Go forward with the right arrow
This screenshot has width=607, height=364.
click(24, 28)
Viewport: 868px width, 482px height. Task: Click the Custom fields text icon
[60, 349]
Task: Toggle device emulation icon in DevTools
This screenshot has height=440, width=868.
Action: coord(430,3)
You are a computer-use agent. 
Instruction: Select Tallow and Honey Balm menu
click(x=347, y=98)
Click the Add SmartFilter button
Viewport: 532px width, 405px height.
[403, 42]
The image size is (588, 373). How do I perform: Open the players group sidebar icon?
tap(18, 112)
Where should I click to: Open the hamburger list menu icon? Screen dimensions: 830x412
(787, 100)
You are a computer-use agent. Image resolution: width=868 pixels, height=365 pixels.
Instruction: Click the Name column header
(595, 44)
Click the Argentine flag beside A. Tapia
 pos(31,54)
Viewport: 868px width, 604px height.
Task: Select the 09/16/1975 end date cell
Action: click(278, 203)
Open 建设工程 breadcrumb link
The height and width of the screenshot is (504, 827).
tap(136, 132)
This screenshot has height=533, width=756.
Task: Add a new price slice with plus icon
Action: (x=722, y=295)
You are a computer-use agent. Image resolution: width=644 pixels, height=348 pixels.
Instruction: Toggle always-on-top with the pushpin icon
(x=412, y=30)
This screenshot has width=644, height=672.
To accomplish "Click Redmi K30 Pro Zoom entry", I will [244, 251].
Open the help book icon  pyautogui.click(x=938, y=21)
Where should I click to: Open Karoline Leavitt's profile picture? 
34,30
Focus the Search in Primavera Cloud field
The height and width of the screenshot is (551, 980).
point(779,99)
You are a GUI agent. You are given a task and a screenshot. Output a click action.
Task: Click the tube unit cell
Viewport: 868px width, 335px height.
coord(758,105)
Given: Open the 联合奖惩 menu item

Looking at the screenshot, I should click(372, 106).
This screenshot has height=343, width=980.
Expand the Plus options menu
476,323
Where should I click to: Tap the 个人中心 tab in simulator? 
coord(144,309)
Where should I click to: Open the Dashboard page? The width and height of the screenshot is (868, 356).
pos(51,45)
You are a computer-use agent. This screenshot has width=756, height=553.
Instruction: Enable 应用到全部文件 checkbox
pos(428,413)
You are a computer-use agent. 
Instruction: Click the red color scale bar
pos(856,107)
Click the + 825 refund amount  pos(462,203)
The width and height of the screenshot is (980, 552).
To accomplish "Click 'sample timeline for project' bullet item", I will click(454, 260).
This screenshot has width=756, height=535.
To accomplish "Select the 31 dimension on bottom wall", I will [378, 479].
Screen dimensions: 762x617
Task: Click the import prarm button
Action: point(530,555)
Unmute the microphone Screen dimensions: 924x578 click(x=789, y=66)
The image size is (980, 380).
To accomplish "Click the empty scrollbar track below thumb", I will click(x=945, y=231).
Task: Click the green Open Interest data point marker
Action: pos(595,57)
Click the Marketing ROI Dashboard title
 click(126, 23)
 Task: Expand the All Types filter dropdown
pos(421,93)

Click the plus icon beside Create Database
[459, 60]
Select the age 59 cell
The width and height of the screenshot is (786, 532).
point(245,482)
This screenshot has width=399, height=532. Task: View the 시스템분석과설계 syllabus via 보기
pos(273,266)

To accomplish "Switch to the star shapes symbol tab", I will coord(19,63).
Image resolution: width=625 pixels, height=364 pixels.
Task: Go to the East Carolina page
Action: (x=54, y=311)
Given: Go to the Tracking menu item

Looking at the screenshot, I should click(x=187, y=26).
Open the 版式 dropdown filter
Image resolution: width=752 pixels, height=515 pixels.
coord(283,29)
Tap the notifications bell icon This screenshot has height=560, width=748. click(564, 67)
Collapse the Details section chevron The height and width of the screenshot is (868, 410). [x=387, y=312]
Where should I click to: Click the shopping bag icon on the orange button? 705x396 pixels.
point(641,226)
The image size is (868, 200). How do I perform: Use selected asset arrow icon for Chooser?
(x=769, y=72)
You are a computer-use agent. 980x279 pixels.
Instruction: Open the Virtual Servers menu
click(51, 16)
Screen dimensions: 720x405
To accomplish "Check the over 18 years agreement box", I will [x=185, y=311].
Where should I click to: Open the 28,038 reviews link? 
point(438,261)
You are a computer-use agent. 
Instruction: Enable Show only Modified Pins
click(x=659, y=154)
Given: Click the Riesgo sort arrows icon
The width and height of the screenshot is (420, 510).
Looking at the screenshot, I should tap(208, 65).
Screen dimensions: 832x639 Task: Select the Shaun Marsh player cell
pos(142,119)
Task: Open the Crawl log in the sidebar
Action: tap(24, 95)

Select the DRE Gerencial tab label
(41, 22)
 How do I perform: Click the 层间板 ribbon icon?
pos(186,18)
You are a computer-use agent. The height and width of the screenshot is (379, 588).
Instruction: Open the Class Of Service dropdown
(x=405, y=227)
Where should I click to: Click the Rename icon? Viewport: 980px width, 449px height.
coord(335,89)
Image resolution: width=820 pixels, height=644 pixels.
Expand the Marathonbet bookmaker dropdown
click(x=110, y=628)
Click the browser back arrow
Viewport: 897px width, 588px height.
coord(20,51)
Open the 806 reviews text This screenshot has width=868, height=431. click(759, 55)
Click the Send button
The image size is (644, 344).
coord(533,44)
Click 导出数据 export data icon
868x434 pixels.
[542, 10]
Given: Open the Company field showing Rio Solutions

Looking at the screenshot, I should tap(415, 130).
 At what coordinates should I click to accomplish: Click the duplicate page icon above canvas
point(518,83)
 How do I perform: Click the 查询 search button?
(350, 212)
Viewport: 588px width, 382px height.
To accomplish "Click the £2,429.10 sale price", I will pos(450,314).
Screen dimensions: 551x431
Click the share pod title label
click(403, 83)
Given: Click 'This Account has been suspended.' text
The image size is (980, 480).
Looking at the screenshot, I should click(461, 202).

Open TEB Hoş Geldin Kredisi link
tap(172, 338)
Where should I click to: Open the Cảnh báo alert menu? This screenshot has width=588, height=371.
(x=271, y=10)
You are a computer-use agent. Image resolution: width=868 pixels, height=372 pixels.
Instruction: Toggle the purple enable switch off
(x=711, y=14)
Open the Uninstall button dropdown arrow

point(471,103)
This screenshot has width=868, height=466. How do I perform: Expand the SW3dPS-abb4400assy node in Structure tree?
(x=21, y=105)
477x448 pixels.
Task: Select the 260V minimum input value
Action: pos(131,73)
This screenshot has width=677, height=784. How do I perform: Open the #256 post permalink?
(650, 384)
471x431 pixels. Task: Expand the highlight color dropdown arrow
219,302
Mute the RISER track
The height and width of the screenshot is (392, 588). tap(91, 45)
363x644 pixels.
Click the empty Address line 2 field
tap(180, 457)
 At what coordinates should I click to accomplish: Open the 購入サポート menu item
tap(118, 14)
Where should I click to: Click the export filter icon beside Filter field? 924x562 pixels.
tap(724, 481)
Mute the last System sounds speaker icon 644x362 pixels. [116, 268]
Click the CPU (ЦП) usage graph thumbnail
----
- Task brief -
Word for word, write out each record shown above.

- Written solution -
Go forward with the right arrow
This screenshot has width=607, height=364.
click(24, 28)
Viewport: 868px width, 482px height. Task: Click the Custom fields text icon
[60, 349]
Task: Toggle device emulation icon in DevTools
This screenshot has height=440, width=868.
Action: coord(430,3)
You are a computer-use agent. 
Instruction: Select Tallow and Honey Balm menu
click(x=347, y=98)
Click the Add SmartFilter button
Viewport: 532px width, 405px height.
[403, 42]
The image size is (588, 373). How do I perform: Open the players group sidebar icon?
tap(18, 112)
Where should I click to: Open the hamburger list menu icon? Screen dimensions: 830x412
(787, 100)
You are a computer-use agent. Image resolution: width=868 pixels, height=365 pixels.
Instruction: Click the Name column header
(595, 44)
Click the Argentine flag beside A. Tapia
 pos(31,54)
Viewport: 868px width, 604px height.
Task: Select the 09/16/1975 end date cell
Action: click(278, 203)
Open 建设工程 breadcrumb link
The height and width of the screenshot is (504, 827).
tap(136, 132)
This screenshot has height=533, width=756.
Task: Add a new price slice with plus icon
Action: (x=722, y=295)
You are a computer-use agent. Image resolution: width=644 pixels, height=348 pixels.
Instruction: Toggle always-on-top with the pushpin icon
(x=412, y=30)
This screenshot has width=644, height=672.
To accomplish "Click Redmi K30 Pro Zoom entry", I will [244, 251].
Open the help book icon  pyautogui.click(x=938, y=21)
Where should I click to: Open Karoline Leavitt's profile picture? 
34,30
Focus the Search in Primavera Cloud field
The height and width of the screenshot is (551, 980).
point(779,99)
You are a GUI agent. You are given a task and a screenshot. Output a click action.
Task: Click the tube unit cell
Viewport: 868px width, 335px height.
coord(758,105)
Given: Open the 联合奖惩 menu item

Looking at the screenshot, I should click(372, 106).
This screenshot has height=343, width=980.
Expand the Plus options menu
476,323
Where should I click to: Tap the 个人中心 tab in simulator? 
coord(144,309)
Where should I click to: Open the Dashboard page? The width and height of the screenshot is (868, 356).
pos(51,45)
You are a computer-use agent. This screenshot has width=756, height=553.
Instruction: Enable 应用到全部文件 checkbox
pos(428,413)
You are a computer-use agent. 
Instruction: Click the red color scale bar
pos(856,107)
Click the + 825 refund amount  pos(462,203)
The width and height of the screenshot is (980, 552).
To accomplish "Click 'sample timeline for project' bullet item", I will click(454, 260).
This screenshot has width=756, height=535.
To accomplish "Select the 31 dimension on bottom wall", I will [378, 479].
Screen dimensions: 762x617
Task: Click the import prarm button
Action: point(530,555)
Unmute the microphone Screen dimensions: 924x578 click(x=789, y=66)
The image size is (980, 380).
To accomplish "Click the empty scrollbar track below thumb", I will click(x=945, y=231).
Task: Click the green Open Interest data point marker
Action: pos(595,57)
Click the Marketing ROI Dashboard title
 click(126, 23)
 Task: Expand the All Types filter dropdown
pos(421,93)

Click the plus icon beside Create Database
[459, 60]
Select the age 59 cell
The width and height of the screenshot is (786, 532).
point(245,482)
This screenshot has width=399, height=532. Task: View the 시스템분석과설계 syllabus via 보기
pos(273,266)

To accomplish "Switch to the star shapes symbol tab", I will coord(19,63).
Image resolution: width=625 pixels, height=364 pixels.
Task: Go to the East Carolina page
Action: (x=54, y=311)
Given: Go to the Tracking menu item

Looking at the screenshot, I should click(x=187, y=26).
Open the 版式 dropdown filter
Image resolution: width=752 pixels, height=515 pixels.
coord(283,29)
Tap the notifications bell icon This screenshot has height=560, width=748. click(564, 67)
Collapse the Details section chevron The height and width of the screenshot is (868, 410). [x=387, y=312]
Where should I click to: Click the shopping bag icon on the orange button? 705x396 pixels.
point(641,226)
The image size is (868, 200). How do I perform: Use selected asset arrow icon for Chooser?
(x=769, y=72)
You are a computer-use agent. 980x279 pixels.
Instruction: Open the Virtual Servers menu
click(51, 16)
Screen dimensions: 720x405
To accomplish "Check the over 18 years agreement box", I will [x=185, y=311].
Where should I click to: Open the 28,038 reviews link? 
point(438,261)
You are a computer-use agent. 
Instruction: Enable Show only Modified Pins
click(x=659, y=154)
Given: Click the Riesgo sort arrows icon
The width and height of the screenshot is (420, 510).
Looking at the screenshot, I should tap(208, 65).
Screen dimensions: 832x639 Task: Select the Shaun Marsh player cell
pos(142,119)
Task: Open the Crawl log in the sidebar
Action: tap(24, 95)

Select the DRE Gerencial tab label
(41, 22)
 How do I perform: Click the 层间板 ribbon icon?
pos(186,18)
You are a computer-use agent. The height and width of the screenshot is (379, 588).
Instruction: Open the Class Of Service dropdown
(x=405, y=227)
Where should I click to: Click the Rename icon? Viewport: 980px width, 449px height.
coord(335,89)
Image resolution: width=820 pixels, height=644 pixels.
Expand the Marathonbet bookmaker dropdown
click(x=110, y=628)
Click the browser back arrow
Viewport: 897px width, 588px height.
coord(20,51)
Open the 806 reviews text This screenshot has width=868, height=431. click(759, 55)
Click the Send button
The image size is (644, 344).
coord(533,44)
Click 导出数据 export data icon
868x434 pixels.
[542, 10]
Given: Open the Company field showing Rio Solutions

Looking at the screenshot, I should tap(415, 130).
 At what coordinates should I click to accomplish: Click the duplicate page icon above canvas
point(518,83)
 How do I perform: Click the 查询 search button?
(350, 212)
Viewport: 588px width, 382px height.
To accomplish "Click the £2,429.10 sale price", I will pos(450,314).
Screen dimensions: 551x431
Click the share pod title label
click(403, 83)
Given: Click 'This Account has been suspended.' text
The image size is (980, 480).
Looking at the screenshot, I should click(461, 202).

Open TEB Hoş Geldin Kredisi link
tap(172, 338)
Where should I click to: Open the Cảnh báo alert menu? This screenshot has width=588, height=371.
(x=271, y=10)
You are a computer-use agent. Image resolution: width=868 pixels, height=372 pixels.
Instruction: Toggle the purple enable switch off
(x=711, y=14)
Open the Uninstall button dropdown arrow

point(471,103)
This screenshot has width=868, height=466. How do I perform: Expand the SW3dPS-abb4400assy node in Structure tree?
(x=21, y=105)
477x448 pixels.
Task: Select the 260V minimum input value
Action: pos(131,73)
This screenshot has width=677, height=784. How do I perform: Open the #256 post permalink?
(650, 384)
471x431 pixels. Task: Expand the highlight color dropdown arrow
219,302
Mute the RISER track
The height and width of the screenshot is (392, 588). tap(91, 45)
363x644 pixels.
Click the empty Address line 2 field
tap(180, 457)
 At what coordinates should I click to accomplish: Open the 購入サポート menu item
tap(118, 14)
Where should I click to: Click the export filter icon beside Filter field? 924x562 pixels.
tap(724, 481)
Mute the last System sounds speaker icon 644x362 pixels. [116, 268]
Click the CPU (ЦП) usage graph thumbnail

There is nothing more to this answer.